During trial, Coleman and Hubbard’s testimonies conflicted regarding
the planning and attempted robbery. According to Hubbard, the plan to rob the
house transpired because he needed between $10,000 to $20,000 to help with his
mother’s legal problems. So, around February 7, 2021, Hubbard reached out to
Clarey’s uncle, his drug supplier, and asked for marijuana to sell. Hubbard
testified that instead of sending him the marijuana, Clarey’s uncle offered Hubbard
a “better opportunity,” a robbery that would garner him, individually, at least
$10,000 to $20,000. Hubbard testified that he did not know the address of the
target home, but Clarey knew the address2 and planned the robbery details.
2 The men went to the wrong house. Coleman stated that Clarey put the Bridgegate address in his navigation system; however, the address entered was not the address that Hubbard attempted to rob. The address in the navigation system was two houses further down the street.
-4- The targeted home supposedly belonged to someone in Clarey’s
uncle’s drug network and was supposed to have substantial amounts of drugs and
cash inside. Hubbard testified his role was to be a lookout during the robbery, but
once they drove past the house, Coleman decided that Hubbard should be the one
to “get in the house” because he would look less suspicious if seen by the
neighbors. Hubbard testified that Coleman handed him a loaded 10-millimeter
Glock handgun to use in the robbery. Hubbard stated that Clarey had a 9-
millimeter Glock handgun with a 50-round magazine. According to Hubbard,
those were the only two handguns in the vehicle.
Further, Hubbard testified that on Coleman’s directive, he exited the
vehicle and approached a resident of what he believed to be the target home. As he
approached, Hubbard put his hand on the handgun in his front waistband and told
the resident they needed to talk business in the house.
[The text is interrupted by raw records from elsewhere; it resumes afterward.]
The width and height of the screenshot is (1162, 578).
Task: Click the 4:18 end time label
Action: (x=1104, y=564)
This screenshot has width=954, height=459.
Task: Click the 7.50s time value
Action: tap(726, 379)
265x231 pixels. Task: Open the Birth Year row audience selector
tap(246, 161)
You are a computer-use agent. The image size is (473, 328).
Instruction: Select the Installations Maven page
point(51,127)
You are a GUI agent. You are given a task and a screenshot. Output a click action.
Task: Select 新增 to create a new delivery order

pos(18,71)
The resident ran toward his
front door. Hubbard testified that he “froze up” after the resident ran, but Clarey
chased him. Hubbard stated that Clarey tried to catch the door before it closed, and
repeatedly kicked the front door in an attempt to get into the home. Hubbard
testified that he followed Clarey and also kicked the front door. After the residents
successfully locked the door, Hubbard stated that he and Clarey ran back to the car.
Hubbard got in the backseat; Clarey got in the front passenger seat; and Coleman
calmly drove away. After they got back into the vehicle, Hubbard stated that he
-5- handed the 10-millimeter handgun back to Coleman, and Clarey put his handgun in
a bag on the backseat next to Hubbard. Hubbard testified that the men decided to
return to the home later that day for another robbery attempt because they believed
the target home, being involved in the drug trade, would not call the police.
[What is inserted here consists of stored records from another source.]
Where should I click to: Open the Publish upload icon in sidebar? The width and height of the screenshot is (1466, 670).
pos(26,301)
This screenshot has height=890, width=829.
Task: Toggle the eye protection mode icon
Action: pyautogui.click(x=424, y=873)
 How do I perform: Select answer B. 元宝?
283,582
In complete contrast to Hubbard’s account, Coleman denied all
knowledge of the planned robbery. He testified that he thought he was driving
Clarey to Atlanta to sell a high-end watch. Both men had contacts in the Atlanta
area who could help sell the $20,000 watch that Clarey had purchased after
receiving a large legal settlement. Coleman believed Clarey was going to pay him
something for his assistance with a percentage of the watch sale. Coleman testified
that he used a vehicle rented by a friend for the trip, and Clarey rode in the
passenger seat. On the way south, Clarey asked Coleman to stop in Indiana to pick
up Hubbard and to drop him off in Kentucky with his kin. Coleman did not know
Hubbard and did not want to make the detour, but eventually agreed. After
Coleman picked up Hubbard, Clarey put the Kentucky destination in the
navigation application on Coleman’s phone. Upon arriving at the Kentucky
address, Hubbard got out, ostensibly to be with his family, and Coleman remained
parked to discuss the route to Atlanta and another possible unrelated detour with
Clarey. Coleman testified that he did not watch where Hubbard walked, and
Clarey did not exit the vehicle. Coleman testified that he thought Hubbard got
-6- back into his car after being dropped off because they had somehow gotten the
address incorrect, and Hubbard’s family did not live there. Coleman stated he
intended to drop off Hubbard at a nearby gas station, but before he could do so,
police stopped his vehicle.
During Coleman’s trial, the residents testified that they did not see
Coleman or Clarey. The residents only saw Hubbard and the vehicle. The resident
whom Hubbard approached later testified that he only saw “a black pistol,” an
“average looking gun.” When the Commonwealth asked the resident if the
handgun he saw had a 50-round magazine on it, he stated, “I couldn’t really tell
right off the bat.” Upon further questioning, the resident stated the handgun he
saw was “normal” but did not clarify if he did or did not see a 50-round magazine.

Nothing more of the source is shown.